Could I write about car I drove over a period of time?

I could, but it depends on how much time and interest I gave it. Some vehicles are worthy of a full article, while others simply get the “quickie” treatment. There are some vehicles reviewed that appear in other publications as well. The latter is part of an agreement towards exclusive content to that outlet.

You read this explanation before. It bears repeating sometimes. There’s been plenty of new eyes on this site, it is perhaps best to explain these things.

Lately, I have not published a lot of “small drives.” These small drives may be a short time, but might yield mixed results. For now, let’s call them “quickies” for the sake of categorization.

Enough discussion…let’s get through this short list.

2017 MAZDA MX-5 MIATA: Knowing that it will be a rare occasion to drive one, even a short stint in the Grand Touring version of the ND-generation roadster made up for the wait.

Why the MX-5 Miata is important is to note these specifications. The curb weight is just 2,381 pounds. There is only 155 horsepower underneath the hood from a Skyactiv 2.0 liter four-cylinder engine. This version had the six-speed automatic, which enthusiasts will tell, you not to get. The fact is that the combination of light weight and small horsepower is fine – with or without a clutch pedal.

[Extracted material]
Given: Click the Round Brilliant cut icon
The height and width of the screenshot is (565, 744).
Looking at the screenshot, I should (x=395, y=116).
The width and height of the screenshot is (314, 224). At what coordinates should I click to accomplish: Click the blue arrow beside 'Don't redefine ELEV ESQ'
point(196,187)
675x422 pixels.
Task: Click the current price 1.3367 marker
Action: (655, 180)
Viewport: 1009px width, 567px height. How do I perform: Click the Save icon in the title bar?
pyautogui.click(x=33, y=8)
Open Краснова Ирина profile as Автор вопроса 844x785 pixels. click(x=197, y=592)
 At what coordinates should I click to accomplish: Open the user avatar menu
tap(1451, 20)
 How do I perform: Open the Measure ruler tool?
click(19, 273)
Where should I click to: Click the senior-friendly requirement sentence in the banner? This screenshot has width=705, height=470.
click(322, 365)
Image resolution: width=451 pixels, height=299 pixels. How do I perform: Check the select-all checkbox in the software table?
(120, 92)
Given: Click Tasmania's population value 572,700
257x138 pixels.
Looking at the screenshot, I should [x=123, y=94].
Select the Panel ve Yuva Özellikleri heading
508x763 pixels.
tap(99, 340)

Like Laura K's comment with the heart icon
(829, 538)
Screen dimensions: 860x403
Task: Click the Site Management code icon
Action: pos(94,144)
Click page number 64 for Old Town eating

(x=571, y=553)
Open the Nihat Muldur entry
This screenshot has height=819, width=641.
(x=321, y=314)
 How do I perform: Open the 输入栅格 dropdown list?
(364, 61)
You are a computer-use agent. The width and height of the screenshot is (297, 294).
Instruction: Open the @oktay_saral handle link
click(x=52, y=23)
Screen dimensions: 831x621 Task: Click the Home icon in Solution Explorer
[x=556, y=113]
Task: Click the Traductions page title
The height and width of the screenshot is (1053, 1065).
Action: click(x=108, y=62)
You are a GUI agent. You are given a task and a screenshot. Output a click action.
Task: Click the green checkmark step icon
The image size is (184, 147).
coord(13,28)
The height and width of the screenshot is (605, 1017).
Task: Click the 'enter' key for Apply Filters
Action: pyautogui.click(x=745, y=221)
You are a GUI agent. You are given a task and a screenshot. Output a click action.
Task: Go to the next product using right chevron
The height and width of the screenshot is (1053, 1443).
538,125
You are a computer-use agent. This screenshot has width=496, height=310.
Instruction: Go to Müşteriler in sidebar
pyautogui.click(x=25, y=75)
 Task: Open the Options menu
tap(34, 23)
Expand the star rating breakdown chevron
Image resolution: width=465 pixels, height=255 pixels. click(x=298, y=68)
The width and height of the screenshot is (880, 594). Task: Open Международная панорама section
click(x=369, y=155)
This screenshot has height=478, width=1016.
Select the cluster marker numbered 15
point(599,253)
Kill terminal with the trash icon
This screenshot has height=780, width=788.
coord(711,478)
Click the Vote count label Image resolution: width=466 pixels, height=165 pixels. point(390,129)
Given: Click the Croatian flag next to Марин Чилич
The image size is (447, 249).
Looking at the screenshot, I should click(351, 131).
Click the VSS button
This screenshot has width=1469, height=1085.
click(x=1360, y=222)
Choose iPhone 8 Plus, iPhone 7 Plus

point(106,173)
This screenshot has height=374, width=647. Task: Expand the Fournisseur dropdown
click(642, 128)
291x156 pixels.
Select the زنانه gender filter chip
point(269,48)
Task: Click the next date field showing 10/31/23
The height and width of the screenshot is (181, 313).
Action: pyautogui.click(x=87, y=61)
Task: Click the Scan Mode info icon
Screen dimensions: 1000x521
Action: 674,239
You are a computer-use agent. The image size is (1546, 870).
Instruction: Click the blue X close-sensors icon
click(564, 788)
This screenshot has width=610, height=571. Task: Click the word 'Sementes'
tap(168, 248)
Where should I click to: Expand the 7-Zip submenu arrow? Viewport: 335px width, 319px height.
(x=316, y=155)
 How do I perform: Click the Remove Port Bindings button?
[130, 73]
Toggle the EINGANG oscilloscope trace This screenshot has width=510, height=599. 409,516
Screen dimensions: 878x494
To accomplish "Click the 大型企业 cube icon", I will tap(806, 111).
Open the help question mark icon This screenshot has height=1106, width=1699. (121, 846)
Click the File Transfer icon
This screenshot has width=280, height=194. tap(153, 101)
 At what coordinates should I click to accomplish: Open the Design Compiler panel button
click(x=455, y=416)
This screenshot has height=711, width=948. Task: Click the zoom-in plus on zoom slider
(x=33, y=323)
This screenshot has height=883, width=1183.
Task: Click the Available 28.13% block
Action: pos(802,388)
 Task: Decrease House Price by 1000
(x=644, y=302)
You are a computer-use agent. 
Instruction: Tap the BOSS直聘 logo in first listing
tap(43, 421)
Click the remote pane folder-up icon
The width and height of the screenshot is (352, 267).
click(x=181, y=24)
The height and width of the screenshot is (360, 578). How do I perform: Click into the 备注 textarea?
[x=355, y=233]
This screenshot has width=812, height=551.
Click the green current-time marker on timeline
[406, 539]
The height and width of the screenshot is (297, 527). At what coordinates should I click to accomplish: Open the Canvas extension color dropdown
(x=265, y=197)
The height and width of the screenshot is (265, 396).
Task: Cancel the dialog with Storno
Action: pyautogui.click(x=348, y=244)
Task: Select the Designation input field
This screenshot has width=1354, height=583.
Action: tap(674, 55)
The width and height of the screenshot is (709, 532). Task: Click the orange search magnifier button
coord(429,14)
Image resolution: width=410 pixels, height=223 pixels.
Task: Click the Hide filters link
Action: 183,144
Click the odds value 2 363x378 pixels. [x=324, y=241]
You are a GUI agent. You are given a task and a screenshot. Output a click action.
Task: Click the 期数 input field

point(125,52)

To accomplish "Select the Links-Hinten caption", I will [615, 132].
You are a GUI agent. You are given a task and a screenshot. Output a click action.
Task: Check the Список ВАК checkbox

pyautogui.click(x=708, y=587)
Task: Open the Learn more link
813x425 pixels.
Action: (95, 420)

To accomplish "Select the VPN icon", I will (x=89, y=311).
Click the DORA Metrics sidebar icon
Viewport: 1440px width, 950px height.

[Tasks to perform]
1/ From the car review post, list each specification given in the paragraph that starts with "Why the MX-5 Miata is important."
2/ What name does the car review post give to short drives for the sake of categorization?
3/ Extract from the car review post the part that opens with the words containing "I could, but" and closes with "this short list.".
The data above is separate material, unrelated to the car review post.

[Results of the tasks]
1/
- Curb weight of 2,381 pounds
- 155 horsepower
- Skyactiv 2.0 liter four-cylinder engine
- Six-speed automatic

2/ "Quickies."

3/
I could, but it depends on how much time and interest I gave it. Some vehicles are worthy of a full article, while others simply get the “quickie” treatment. There are some vehicles reviewed that appear in other publications as well. The latter is part of an agreement towards exclusive content to that outlet.

You read this explanation before. It bears repeating sometimes. There’s been plenty of new eyes on this site, it is perhaps best to explain these things.

Lately, I have not published a lot of “small drives.” These small drives may be a short time, but might yield mixed results. For now, let’s call them “quickies” for the sake of categorization.

Enough discussion…let’s get through this short list.